In the above video, the view put forward by Andrew McLeod was that if the people of society want to change the way the world is now operated, one of the best ways to do that is to unite the directions provided to the board members of the worlds largest companies, to the will of the people; and to forget about trying to change the way government works, change the way the organisations providing government revenue, work. change the way the internet relates to any and all forms of work, through making use of personal data, as property.
Overtime, problems have always emerged between parties, but increasingly today these ‘agreements’ are online and stored solely by the provider of the agreement, via their website. Changing the way all of these systems work, changes the way our society is made able to work; and whilst not all may want to make use of a ‘knowledge banking industry’, without one, there is no option.
Artificial intelligence is able to automate the discovery and procedural requirements of translating data and information; to knowledge that has been customised for use in some specified way.

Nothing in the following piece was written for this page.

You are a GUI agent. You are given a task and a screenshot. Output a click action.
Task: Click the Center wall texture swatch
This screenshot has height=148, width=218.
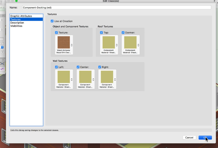85,77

The hope is, on just terms.
An array of other examples are provided in other areas of this site (link to be provided); as is the case otherwise, the means to employ data-systems to support new economic revenues through commercial products and services (ie; digital receipts) is a big part of what can happen, through a knowledge banking industry. Most people don’t mind sharing their data for specified purposes, its just that the person people want to specify terms for the use of their ‘things’, their ‘data’, is them. If someone demands to use or take another persons physical property, there’s a law protecting them from that.